Data dari statistic mengatakan bahwa orang yang bertumbuh tanpa kasih sayang  seorang ayah akan tumbuh dengan kelainan perilaku, kecenderungan bunuh diri dan menjadi criminal yang kejam.  Sekitar 70% para penghuni penjara dengan hukuman seumur hidup adalah orang yang bertumbuh tanpa ayah (tanpa kedekatan emosional dari ayahnya).


Ada 2 hal penting rahasia sukses dari seorang ayah yang bisa diturunkan kepada anaknya.

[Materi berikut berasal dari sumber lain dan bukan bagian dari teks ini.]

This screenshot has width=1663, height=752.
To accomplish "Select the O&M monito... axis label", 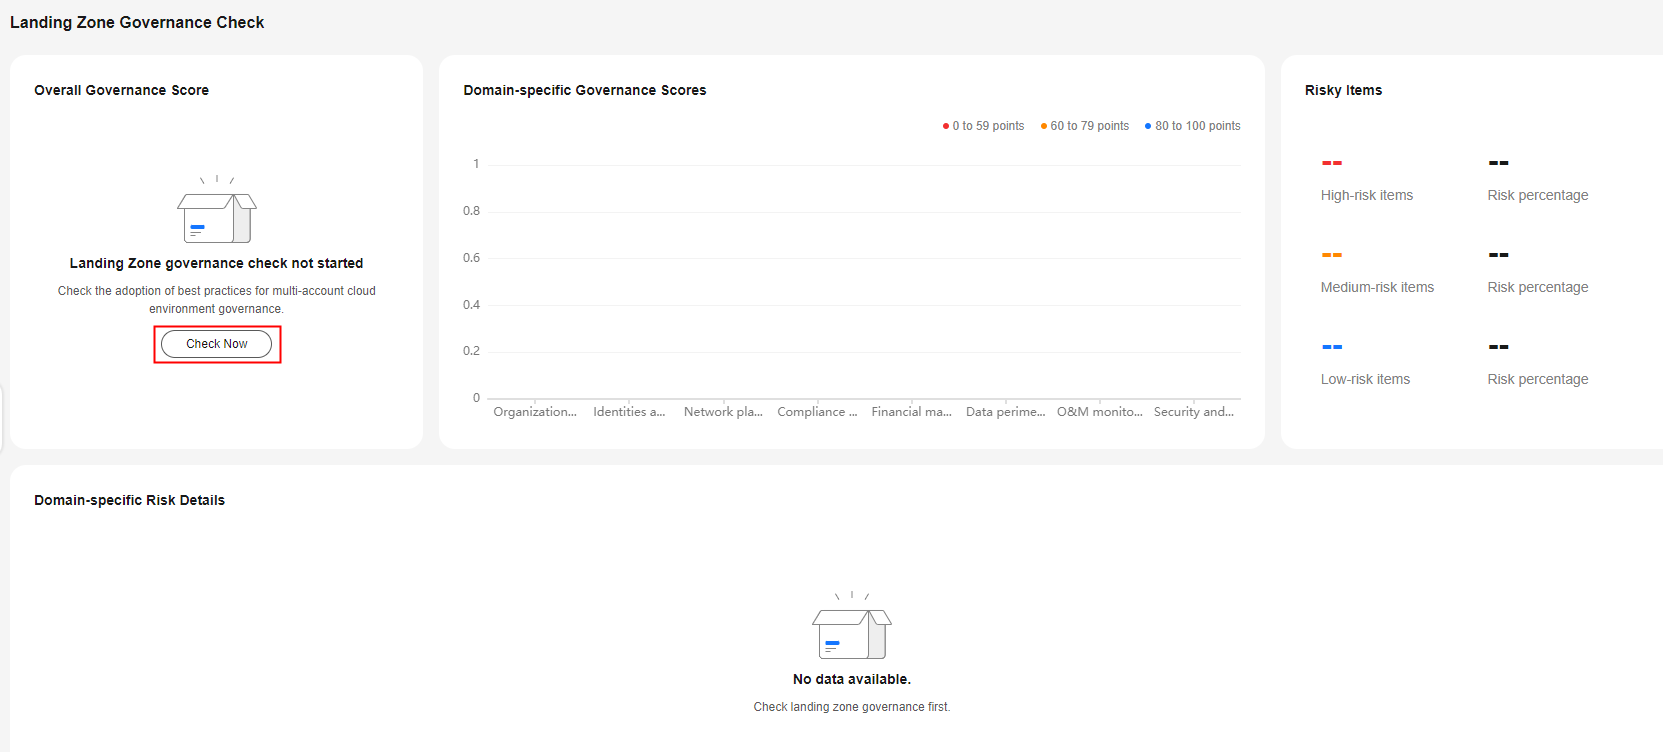I will (1099, 412).
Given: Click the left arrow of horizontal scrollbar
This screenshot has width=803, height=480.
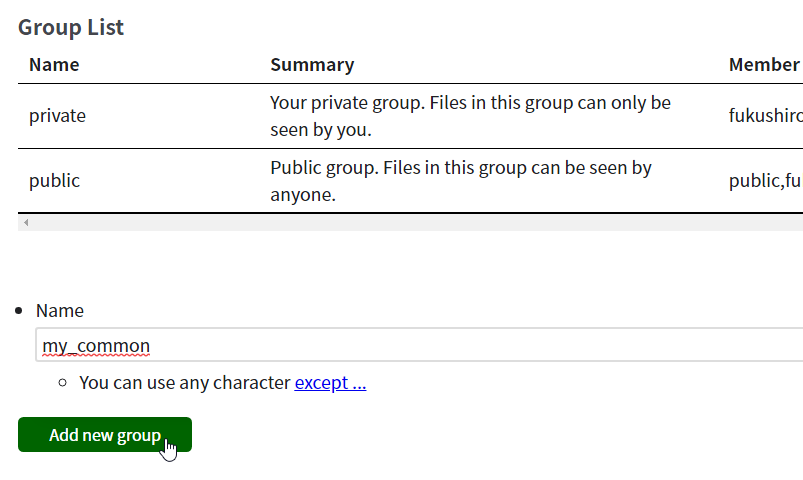Looking at the screenshot, I should pos(26,222).
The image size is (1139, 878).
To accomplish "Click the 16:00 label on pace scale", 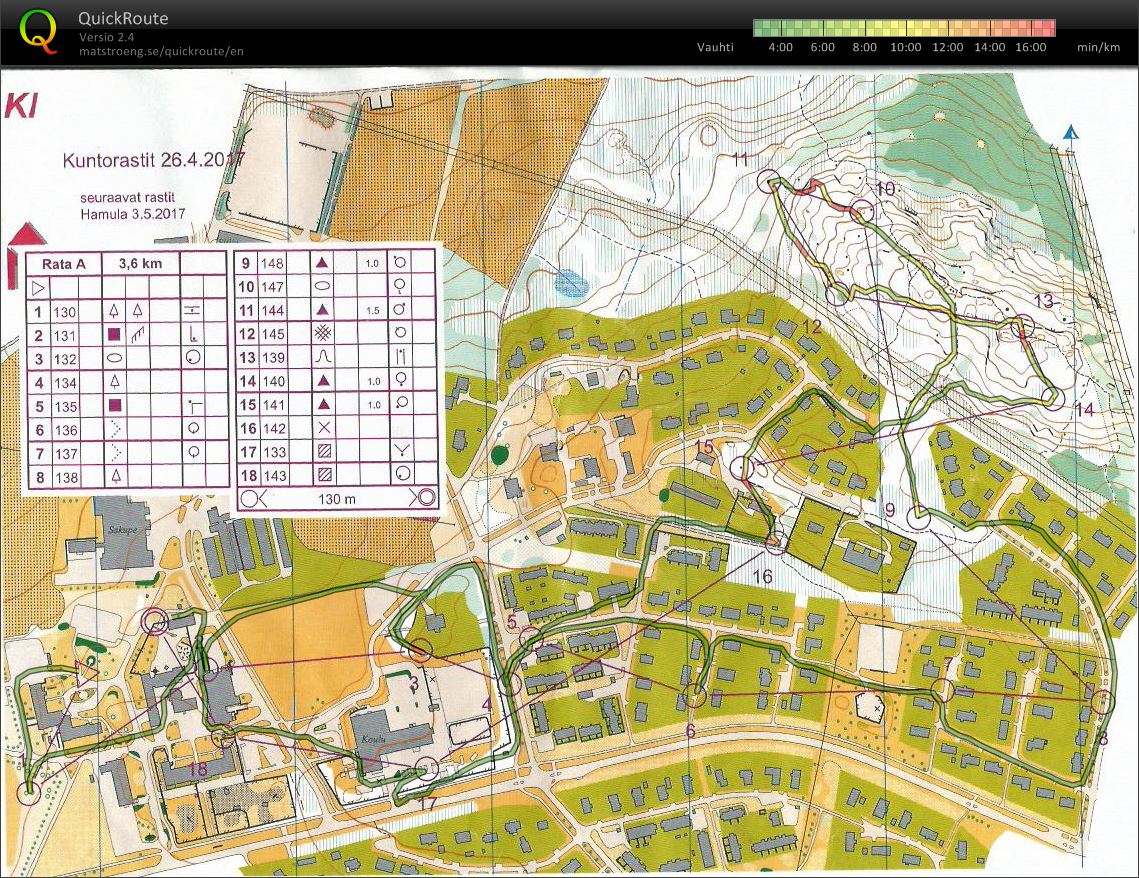I will pos(1030,47).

Apa itu?

1. Pelajaran Untuk Survival. Dari ayah kita akan belajar mengenai pelajaran yang sangat kompleks tentang bertahan hidup. Kenapa kompleks, sebab banyak hal yang perlu di “jaga” kestabilannya dalam hidup. Dalam keluarga, bagaimana ayah berperan dalam keluarga, memperlakukan ibu kita – yang kelak akan kita contoh dan duplikasi kepada pasangan kita. Membantu membesarkan hati anak jika ada masalah – kelak akan kita lakukan juga pada anak kita (ingat menjadi orangtua tidak ada sekolahnya, kita hanya mencontoh apa yang orang tua kita lakukan kepada kita). Kehidupan ekonomi keluarga, bagaimana ayah berperan dalam hal memenuhi kebutuhan keluarga. Dalam hal bertahan hidup kita akan belajar dari seorang ayah.

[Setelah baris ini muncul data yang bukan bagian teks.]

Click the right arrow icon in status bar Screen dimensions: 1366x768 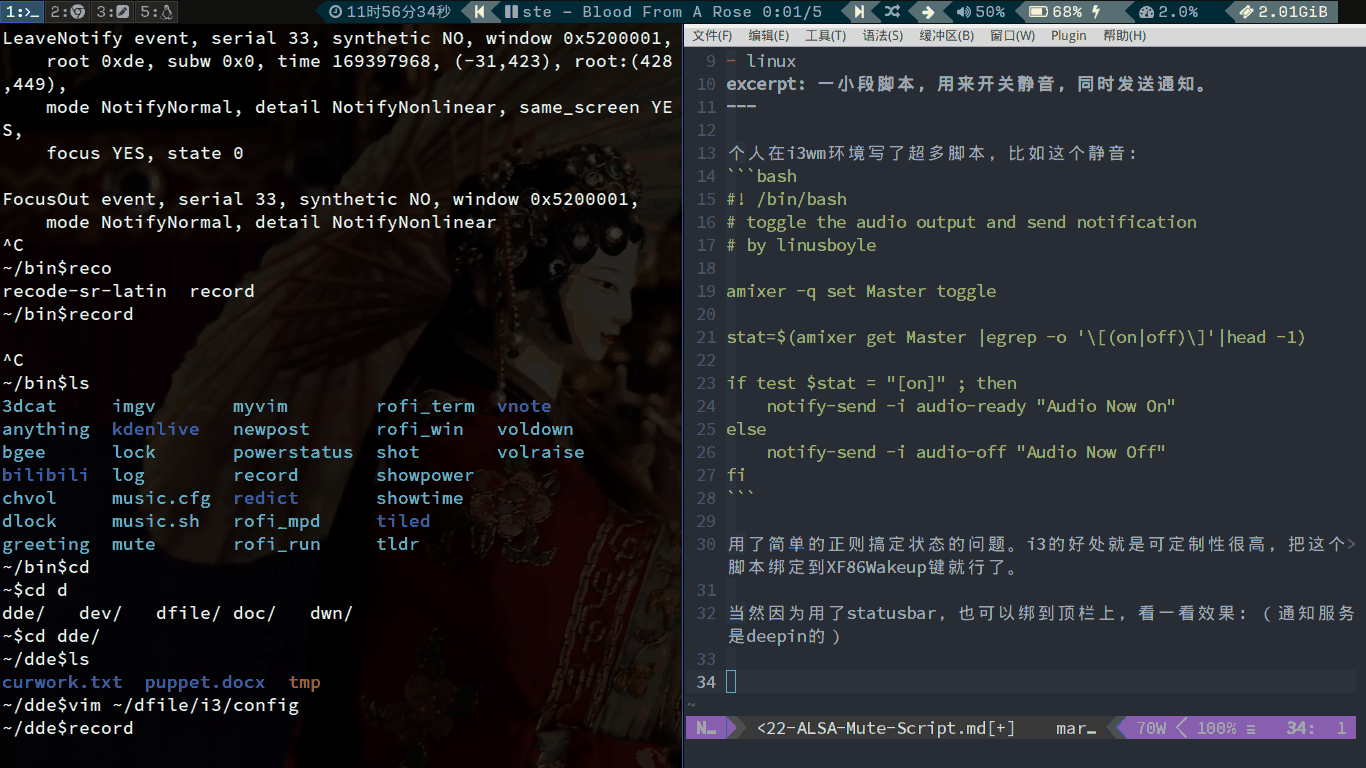pos(928,12)
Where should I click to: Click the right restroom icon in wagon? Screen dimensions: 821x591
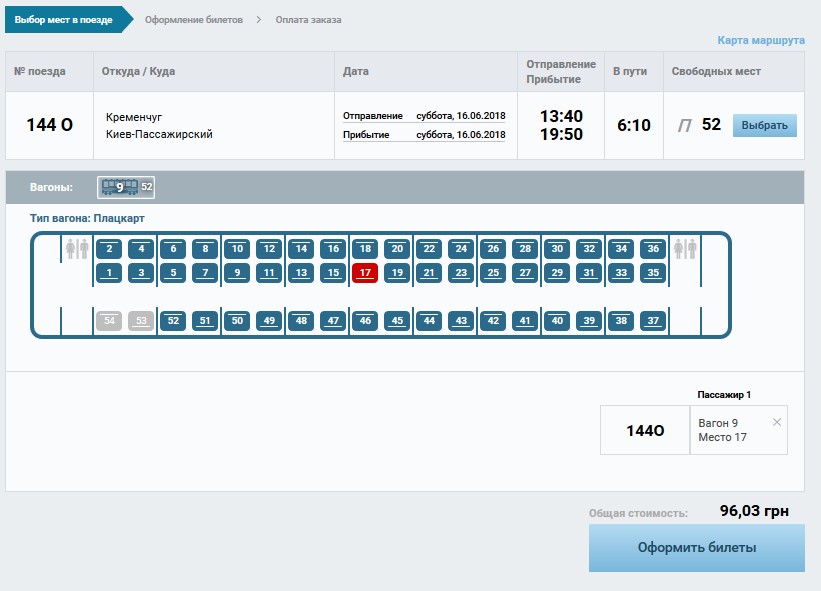[x=685, y=249]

2. Masalah Karir. Yang satu ini adalah penting jika kita ingin sukses secara financial dan karir, maka perbaiki hubungan kita dengan ayah (bagi yang sudah besar) bagi kaum ayah muda, berelasilah dengan baik dengan anak anda. Kenapa? Dari seorang ayah, akan “diturunkan” kemampuan berkarir dan mendapatkan kemudahan dalam karir. Ingat yang point pertama, secara mendasar kita belajar survival dan dalam urusan bekerja seorang ayah adalah “mesin pencetak uang”. Relasi yang baik antara ayah dan anak akan sangat membantu sang anak untuk menuai sukses dikemudian hari saat dia memasuki dunia kerja.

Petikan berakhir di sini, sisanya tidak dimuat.